+++ Provided entries
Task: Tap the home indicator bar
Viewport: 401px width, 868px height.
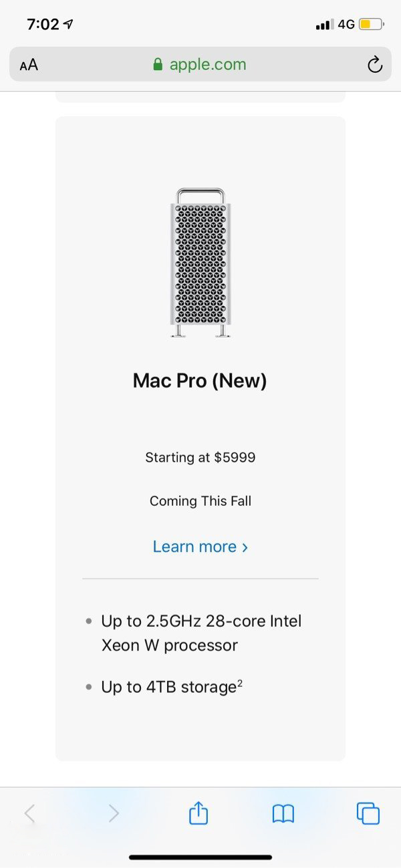Action: tap(201, 857)
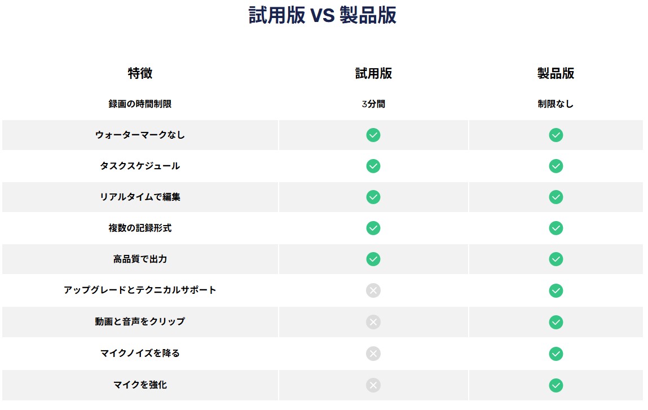This screenshot has height=410, width=648.
Task: Click full version checkmark for ウォーターマークなし
Action: click(x=556, y=135)
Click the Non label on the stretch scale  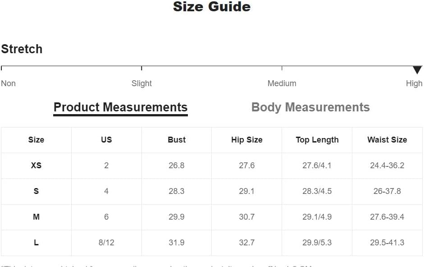8,83
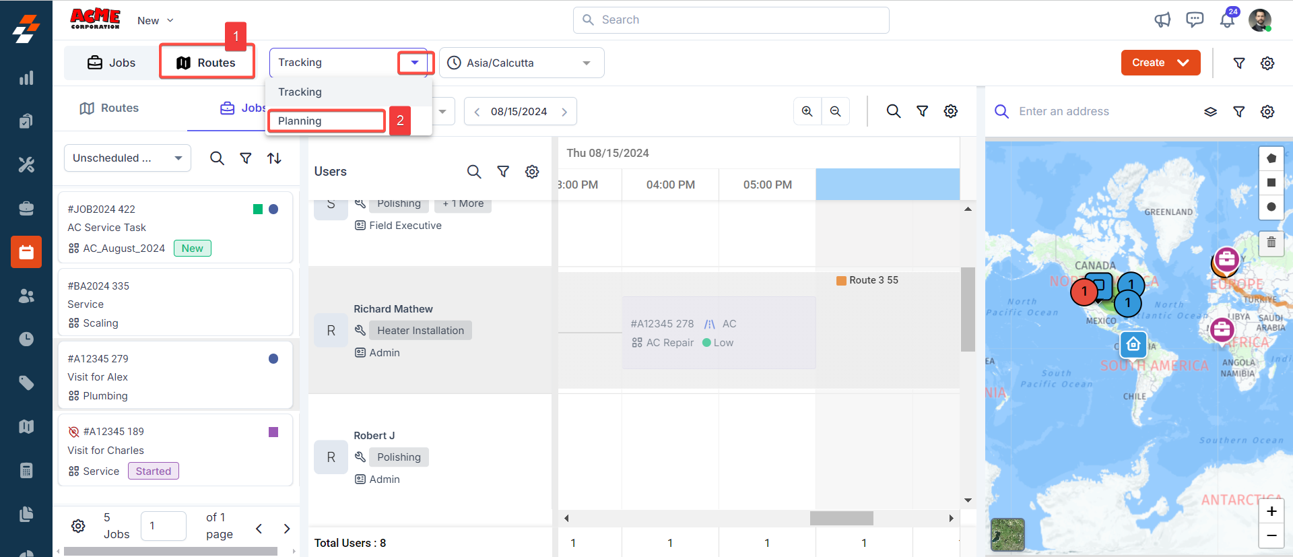Select the draw polygon tool on map

(1271, 159)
++++++
* Work instructions
Format the material from its first line through the line containing "Action: click(x=556, y=135)" as a JSON list of strings, with one string per line and no blank lines. Don't include the pictures.

* Exercise output
[
  "Task: Tap the home indicator bar",
  "Viewport: 401px width, 868px height.",
  "Action: tap(201, 857)",
  "This screenshot has height=410, width=648.",
  "Task: Click full version checkmark for ウォーターマークなし",
  "Action: click(x=556, y=135)"
]